Başbakan Erdoğan, Ankara’ya dönüşünde Nabucco projesine tam ve tutarlı destek verildiğini açıklamıştır. Bu açıklama Batılı yorumcular tarafından önceki açıklamalardan bir dönüş olarak görülmektedir. Fakat asıl vurgulanması gereken nokta, yapılan açıklamanın AB ile müzakere sürecinde karşılaşılan sorunlar ve Türkiye’nin bu süreçten beklentileri ile ilgili olmasıdır. Türkiye, AB tarafından ve siyasi çekişmeler yüzünden tıkanmış bir müzakere sürecine sıcak bakmamakta dır. Özellikle Kıbrıs konusundaki hassasiyet, AB üyesi ülkelerin Türkiye’ye siyasi dayatmalar yapabilmek için AB’yi bir araç olarak kullanmaya çalışmalarından kaynaklanmaktadır.

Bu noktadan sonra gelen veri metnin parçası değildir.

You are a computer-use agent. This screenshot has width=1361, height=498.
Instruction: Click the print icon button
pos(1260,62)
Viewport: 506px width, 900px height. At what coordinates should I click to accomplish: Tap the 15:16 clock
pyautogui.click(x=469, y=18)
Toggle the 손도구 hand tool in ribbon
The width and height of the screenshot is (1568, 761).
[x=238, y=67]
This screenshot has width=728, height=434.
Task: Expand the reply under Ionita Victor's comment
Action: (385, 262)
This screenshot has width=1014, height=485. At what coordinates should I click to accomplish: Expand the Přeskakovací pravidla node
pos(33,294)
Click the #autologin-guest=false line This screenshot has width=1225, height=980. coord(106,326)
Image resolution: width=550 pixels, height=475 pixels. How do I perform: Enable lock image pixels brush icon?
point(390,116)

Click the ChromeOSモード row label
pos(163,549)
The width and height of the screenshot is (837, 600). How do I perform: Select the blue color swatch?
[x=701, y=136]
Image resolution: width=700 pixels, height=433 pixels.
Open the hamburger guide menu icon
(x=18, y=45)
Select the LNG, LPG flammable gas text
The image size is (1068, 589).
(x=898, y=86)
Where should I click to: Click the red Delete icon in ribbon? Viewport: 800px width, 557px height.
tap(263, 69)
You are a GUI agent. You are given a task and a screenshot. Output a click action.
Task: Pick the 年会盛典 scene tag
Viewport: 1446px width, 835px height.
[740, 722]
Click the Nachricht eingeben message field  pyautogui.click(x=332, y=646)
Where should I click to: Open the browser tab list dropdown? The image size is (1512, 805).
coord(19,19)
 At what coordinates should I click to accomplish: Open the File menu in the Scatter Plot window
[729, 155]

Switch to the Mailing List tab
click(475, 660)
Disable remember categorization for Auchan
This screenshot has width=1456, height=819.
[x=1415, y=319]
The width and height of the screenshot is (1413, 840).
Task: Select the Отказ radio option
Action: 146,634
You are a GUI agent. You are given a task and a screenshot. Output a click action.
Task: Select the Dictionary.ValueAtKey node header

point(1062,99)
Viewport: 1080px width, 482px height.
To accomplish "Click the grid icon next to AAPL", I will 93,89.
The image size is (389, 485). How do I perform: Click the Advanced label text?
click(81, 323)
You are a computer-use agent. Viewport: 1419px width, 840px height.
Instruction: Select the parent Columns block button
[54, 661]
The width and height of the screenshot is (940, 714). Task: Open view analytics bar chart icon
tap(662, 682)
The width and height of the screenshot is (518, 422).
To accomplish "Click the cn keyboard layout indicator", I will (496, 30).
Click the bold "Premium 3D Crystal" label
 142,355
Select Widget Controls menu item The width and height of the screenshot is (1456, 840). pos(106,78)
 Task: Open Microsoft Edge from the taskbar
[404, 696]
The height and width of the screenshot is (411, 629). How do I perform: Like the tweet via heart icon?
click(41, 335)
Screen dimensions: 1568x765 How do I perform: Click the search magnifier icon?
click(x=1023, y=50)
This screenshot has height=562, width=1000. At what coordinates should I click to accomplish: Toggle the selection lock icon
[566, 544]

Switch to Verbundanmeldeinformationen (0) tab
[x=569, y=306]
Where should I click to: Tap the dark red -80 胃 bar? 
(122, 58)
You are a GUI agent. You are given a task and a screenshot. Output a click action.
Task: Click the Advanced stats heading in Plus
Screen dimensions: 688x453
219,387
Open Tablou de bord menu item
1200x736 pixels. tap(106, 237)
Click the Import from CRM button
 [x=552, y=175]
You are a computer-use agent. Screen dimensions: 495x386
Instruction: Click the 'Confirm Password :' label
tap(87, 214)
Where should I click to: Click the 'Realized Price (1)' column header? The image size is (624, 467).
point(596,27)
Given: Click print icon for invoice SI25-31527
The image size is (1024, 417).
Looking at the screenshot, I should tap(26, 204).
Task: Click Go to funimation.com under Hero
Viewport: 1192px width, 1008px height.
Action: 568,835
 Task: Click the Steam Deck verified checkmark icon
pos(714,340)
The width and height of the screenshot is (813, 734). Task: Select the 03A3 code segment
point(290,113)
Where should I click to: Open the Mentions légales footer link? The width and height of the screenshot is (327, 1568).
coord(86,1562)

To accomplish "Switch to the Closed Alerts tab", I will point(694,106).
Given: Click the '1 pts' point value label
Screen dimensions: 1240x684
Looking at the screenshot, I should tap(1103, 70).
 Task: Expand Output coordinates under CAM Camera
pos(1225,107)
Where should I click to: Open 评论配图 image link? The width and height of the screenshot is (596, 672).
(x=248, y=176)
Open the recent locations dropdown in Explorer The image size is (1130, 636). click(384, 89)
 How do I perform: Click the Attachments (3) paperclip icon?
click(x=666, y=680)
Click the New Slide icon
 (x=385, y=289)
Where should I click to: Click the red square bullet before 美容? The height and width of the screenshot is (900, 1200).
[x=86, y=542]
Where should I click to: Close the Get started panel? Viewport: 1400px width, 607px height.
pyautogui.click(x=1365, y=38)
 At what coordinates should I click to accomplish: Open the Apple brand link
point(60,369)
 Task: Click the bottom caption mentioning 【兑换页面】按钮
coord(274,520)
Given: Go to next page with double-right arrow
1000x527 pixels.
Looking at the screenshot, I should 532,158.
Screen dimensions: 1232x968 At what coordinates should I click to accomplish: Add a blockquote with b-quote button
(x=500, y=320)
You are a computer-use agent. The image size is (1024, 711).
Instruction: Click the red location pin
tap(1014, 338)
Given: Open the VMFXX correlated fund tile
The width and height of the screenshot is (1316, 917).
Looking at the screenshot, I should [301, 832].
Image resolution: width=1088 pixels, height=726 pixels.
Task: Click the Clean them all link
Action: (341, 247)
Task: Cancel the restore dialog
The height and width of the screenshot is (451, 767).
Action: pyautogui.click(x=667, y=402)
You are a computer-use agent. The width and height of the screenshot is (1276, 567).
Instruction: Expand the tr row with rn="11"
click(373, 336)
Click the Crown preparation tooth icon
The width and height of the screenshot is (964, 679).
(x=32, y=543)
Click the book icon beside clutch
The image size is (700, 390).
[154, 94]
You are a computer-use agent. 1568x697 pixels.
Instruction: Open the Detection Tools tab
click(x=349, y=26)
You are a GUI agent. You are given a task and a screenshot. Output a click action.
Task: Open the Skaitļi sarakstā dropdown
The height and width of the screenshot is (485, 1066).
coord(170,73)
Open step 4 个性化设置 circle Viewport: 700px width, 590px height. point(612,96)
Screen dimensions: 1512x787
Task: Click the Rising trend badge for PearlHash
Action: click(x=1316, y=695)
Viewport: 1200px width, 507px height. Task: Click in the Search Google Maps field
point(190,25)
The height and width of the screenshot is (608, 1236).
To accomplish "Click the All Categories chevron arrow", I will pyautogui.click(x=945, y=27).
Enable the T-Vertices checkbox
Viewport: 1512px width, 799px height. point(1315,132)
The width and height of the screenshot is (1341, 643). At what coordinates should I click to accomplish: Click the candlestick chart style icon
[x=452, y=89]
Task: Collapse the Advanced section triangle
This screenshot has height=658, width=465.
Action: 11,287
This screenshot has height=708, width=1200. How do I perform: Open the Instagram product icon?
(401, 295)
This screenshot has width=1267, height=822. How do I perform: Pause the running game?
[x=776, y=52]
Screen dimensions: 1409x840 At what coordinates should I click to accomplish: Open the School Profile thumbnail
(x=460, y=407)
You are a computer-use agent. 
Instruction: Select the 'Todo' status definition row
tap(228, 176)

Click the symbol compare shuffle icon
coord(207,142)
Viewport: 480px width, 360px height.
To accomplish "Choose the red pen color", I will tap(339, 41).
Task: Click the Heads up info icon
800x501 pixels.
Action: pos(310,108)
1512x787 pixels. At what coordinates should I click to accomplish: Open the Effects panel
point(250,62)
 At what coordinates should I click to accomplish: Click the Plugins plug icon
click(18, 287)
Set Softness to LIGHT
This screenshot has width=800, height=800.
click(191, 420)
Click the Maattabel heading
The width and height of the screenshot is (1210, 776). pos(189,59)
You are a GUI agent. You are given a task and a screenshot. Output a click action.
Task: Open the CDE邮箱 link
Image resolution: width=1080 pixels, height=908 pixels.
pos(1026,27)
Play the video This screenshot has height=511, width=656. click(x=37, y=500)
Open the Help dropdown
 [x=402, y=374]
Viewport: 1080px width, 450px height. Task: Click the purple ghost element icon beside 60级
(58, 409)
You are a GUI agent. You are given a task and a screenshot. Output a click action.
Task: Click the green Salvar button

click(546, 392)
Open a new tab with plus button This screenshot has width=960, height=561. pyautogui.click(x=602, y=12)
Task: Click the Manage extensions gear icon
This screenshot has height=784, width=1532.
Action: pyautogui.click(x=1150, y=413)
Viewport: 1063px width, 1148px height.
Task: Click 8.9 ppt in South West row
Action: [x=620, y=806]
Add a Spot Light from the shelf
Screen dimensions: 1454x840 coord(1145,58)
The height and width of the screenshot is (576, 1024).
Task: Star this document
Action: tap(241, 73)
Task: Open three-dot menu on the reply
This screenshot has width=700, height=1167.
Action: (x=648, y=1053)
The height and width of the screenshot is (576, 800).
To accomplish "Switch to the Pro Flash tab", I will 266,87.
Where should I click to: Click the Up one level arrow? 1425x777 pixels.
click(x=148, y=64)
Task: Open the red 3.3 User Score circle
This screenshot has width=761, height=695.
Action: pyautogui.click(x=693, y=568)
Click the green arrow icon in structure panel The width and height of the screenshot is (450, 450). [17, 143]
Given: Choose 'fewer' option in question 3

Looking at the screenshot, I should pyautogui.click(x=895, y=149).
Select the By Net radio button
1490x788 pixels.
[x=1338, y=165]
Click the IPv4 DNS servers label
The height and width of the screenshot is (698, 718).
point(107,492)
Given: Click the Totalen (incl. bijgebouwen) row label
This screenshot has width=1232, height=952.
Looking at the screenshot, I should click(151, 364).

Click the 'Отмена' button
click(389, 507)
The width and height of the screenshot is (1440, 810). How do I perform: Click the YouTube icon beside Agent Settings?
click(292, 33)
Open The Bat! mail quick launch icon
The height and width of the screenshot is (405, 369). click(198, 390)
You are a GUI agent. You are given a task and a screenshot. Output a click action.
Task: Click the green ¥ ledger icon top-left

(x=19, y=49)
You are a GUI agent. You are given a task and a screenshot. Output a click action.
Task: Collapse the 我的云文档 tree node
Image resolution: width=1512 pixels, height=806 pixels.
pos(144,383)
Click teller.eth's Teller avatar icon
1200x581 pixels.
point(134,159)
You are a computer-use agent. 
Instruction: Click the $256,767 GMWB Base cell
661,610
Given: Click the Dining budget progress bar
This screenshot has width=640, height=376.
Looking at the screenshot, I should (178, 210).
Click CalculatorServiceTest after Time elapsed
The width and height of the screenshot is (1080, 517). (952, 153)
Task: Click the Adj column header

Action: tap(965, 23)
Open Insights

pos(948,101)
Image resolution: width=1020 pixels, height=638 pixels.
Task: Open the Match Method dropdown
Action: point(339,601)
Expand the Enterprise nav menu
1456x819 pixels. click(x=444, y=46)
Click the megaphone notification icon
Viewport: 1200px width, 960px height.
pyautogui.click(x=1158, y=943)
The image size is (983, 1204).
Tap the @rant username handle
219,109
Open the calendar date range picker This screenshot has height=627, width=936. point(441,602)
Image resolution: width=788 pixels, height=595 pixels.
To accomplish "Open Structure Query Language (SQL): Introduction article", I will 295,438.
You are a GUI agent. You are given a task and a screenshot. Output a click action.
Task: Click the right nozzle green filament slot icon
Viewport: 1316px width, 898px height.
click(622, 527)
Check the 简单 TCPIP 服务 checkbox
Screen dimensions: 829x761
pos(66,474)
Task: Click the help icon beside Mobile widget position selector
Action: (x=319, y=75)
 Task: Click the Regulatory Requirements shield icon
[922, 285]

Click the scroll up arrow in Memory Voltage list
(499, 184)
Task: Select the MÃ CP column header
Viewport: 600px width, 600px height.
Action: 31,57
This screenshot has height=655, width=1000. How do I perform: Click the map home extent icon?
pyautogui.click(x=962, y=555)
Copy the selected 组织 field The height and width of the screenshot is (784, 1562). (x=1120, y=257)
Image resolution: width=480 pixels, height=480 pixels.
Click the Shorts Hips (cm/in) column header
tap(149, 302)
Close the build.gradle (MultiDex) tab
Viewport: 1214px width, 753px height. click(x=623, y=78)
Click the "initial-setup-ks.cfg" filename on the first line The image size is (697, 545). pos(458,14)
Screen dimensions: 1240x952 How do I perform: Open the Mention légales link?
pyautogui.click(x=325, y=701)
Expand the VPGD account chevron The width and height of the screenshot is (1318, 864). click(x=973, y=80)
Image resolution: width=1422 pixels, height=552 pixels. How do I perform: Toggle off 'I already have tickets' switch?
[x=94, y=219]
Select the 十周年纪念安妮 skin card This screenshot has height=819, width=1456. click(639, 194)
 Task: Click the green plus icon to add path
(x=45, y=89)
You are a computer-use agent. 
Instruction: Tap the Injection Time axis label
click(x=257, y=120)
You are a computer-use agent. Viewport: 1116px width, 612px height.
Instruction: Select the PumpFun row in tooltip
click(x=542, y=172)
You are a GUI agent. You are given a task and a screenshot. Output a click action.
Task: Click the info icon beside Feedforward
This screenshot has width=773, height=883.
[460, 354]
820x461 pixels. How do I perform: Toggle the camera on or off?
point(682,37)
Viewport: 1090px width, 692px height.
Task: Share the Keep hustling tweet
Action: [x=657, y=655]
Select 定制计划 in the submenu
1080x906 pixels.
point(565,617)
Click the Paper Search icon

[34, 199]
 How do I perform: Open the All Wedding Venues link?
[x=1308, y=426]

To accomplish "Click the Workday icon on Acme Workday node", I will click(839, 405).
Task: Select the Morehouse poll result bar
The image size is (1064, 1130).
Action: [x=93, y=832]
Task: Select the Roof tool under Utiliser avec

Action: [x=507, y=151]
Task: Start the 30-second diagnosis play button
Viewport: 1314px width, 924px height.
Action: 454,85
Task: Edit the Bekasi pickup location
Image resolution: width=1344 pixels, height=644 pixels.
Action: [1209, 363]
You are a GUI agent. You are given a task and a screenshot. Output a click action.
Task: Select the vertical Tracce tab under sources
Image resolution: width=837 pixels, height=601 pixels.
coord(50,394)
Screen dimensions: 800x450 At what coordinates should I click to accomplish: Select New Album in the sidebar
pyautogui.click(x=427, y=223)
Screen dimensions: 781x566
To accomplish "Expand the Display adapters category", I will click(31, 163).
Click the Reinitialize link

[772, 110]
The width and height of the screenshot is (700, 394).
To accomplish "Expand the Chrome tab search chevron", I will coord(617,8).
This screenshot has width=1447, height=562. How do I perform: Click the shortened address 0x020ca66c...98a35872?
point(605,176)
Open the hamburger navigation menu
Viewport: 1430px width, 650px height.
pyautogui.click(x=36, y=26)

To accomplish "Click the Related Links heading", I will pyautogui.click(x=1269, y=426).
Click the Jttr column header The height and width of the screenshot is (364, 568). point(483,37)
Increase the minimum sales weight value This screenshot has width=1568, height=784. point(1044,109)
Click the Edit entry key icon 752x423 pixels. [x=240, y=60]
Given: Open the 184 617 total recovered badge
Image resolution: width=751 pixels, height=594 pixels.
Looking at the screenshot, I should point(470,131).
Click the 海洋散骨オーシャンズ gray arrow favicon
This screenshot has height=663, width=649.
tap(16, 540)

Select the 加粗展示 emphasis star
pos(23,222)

Brüksel’deki görüşmelerde Güney Kıbrıs Rum Yönetimi’nin, AB-Türkiye müzakere sürecine yaptığı bu türden bir müdahale en kritik konulardan birisi olarak karşımıza çıkmaktadır. Güney Kıbrıs Rum Yönetiminin (GKRY) Şubat 2003 tarihinde Mısır, Ocak 2007 tarihinde ise Lübnan ile Doğu Akdeniz’de ‘deniz yetki alanlarının sınırlandırılması’ anlaşmaları yapması ve ardından 15 Şubat 2007 tarihinde bu anlaşmalarla belirlediği alanlarda uluslararası hidrokarbon arama ve işletme ihalesi açmasıyla, Doğu Akdeniz’de petrol krizi gündeme gelmişti. Türkiye bu anlaşmalara tepki göstermiş, yapılan arama çalışmalarını bloke etmiş ve Türk Petrol Anonim Ortaklığı’na arama izni verilmiştir. Kriz, AB üyesi olan Kıbrıs Rum Yönetimi’nin Avrupa Birliği nezdinde Türkiye aleyhine girişimlerde bulunması ve enerji başlığının bloke edilmesi ile sonuçlanmıştır. Başbakan Erdoğan’ın konuşmasında öne çıkan bu tepkinin temelinde Kıbrıs Rum Yönetimi’nin müzakereleri sekteye uğratma girişimi bulunmaktadır.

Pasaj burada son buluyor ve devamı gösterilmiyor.